The two big mistakes? First, claiming that The Pirate Bay sells $27 lifetime memberships, and second, that The Pirate Bay's founders are in jail. Neither is true.

"Judge Says Blogs Not Legitimate News Source; No Shield Protections

Thus, it should come as no surprise that the judge has now ruled that Hale is not protected by shield laws because she has "no connection to any legitimate news publication." This is troubling for a variety of reasons. First, it leaves open entirely to interpretation what exactly is a "legitimate news publication." The judge seems to think it only applies to old school media, saying: "Even though our courts have liberally construed the shield law, it clearly was not intended to apply to any person communicating to another person." Sure, but that doesn't mean that an individual who posts something in the pursuit of reporting isn't media as well.
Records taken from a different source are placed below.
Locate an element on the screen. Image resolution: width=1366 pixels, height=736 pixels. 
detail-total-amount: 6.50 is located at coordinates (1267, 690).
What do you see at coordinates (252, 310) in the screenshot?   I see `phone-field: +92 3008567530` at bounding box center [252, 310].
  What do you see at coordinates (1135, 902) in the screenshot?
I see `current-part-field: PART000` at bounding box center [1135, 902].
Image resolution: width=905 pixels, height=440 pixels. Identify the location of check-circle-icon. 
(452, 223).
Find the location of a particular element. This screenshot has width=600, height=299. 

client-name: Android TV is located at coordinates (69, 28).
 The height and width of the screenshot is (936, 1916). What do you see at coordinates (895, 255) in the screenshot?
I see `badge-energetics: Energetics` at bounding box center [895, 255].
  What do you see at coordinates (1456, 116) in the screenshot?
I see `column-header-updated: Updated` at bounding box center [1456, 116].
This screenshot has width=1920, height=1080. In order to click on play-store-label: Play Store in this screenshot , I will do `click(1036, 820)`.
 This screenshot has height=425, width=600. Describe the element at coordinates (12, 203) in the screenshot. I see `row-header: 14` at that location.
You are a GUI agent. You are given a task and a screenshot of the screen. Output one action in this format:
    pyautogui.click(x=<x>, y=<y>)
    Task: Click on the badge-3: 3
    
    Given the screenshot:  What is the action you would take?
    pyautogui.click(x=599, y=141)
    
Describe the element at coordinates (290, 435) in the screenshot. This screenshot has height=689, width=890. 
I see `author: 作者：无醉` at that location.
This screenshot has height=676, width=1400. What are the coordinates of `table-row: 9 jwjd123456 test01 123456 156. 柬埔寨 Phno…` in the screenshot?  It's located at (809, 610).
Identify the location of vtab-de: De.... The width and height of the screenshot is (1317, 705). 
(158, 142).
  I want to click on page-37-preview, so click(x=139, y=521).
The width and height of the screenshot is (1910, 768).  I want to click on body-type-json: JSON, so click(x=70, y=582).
It looks like Hale will appeal this decision, and hopefully other courts will recognize that you don't have to work for a big media organization to be a reporter any more."
http://www.techdirt.com/articles/20090704/1355045441.shtml


----------



## perfume (Sep 13, 2008)

The reputed journo went to "piratebay" for membership and had to pay 27$ for it! Whereas"thepiratebay"site does not charge anything. This guy was caught out by Facebookers and Tweeters for claiming that the piratebay owners are behind bars. It came as a pleasant surprise to me even because i was led to believe that they were arrested by the lay press! I was a big fan of "thepiratebay.org" when i was in early teens (twelve to fifteen) as i downloaded so much music and later music videos at that time. Those songs still form the core of my listening even these days! 

What's the big deal if the owners are sent to prison? You will never realize that you are already prisoners in this wall-less prison called Earth, bound by thoughts that wear you down until the brain becomes so fatigued that it decides to give up and slips into Alzheimer's or some other DEMENTIA!


----------



## tomdkat (May 6, 2006)

RootbeaR said:


> "Judge Says Blogs Not Legitimate News Source; No Shield Protections
> 
> (snip)
> 
> Sure, but that doesn't mean that an individual who posts something in the pursuit of reporting isn't media as well. It looks like Hale will appeal this decision, and hopefully other courts will recognize that you don't have to work for a big media organization to be a reporter any more."


I agree with the judge on this. Posting on a blog doesn't make you a "journalist", nor does simply working for a large media corporation. Journalists can certainly use blogs to publish their writings but using a blog to publish writing doesn't make one a "journalist".

Peace...


----------



## acameron (Dec 20, 2004)

tomdkat said:


> I agree with the judge on this. Posting on a blog doesn't make you a "journalist"


I agree with this as well...

If it is decided otherwise ...we would be providing sheild law protection to millions of people, just because they fancy themselves as reporters, posting to their blogs and personal websites

It would be a legal nightmare and just another unecessary strain on our already strained legal system.


----------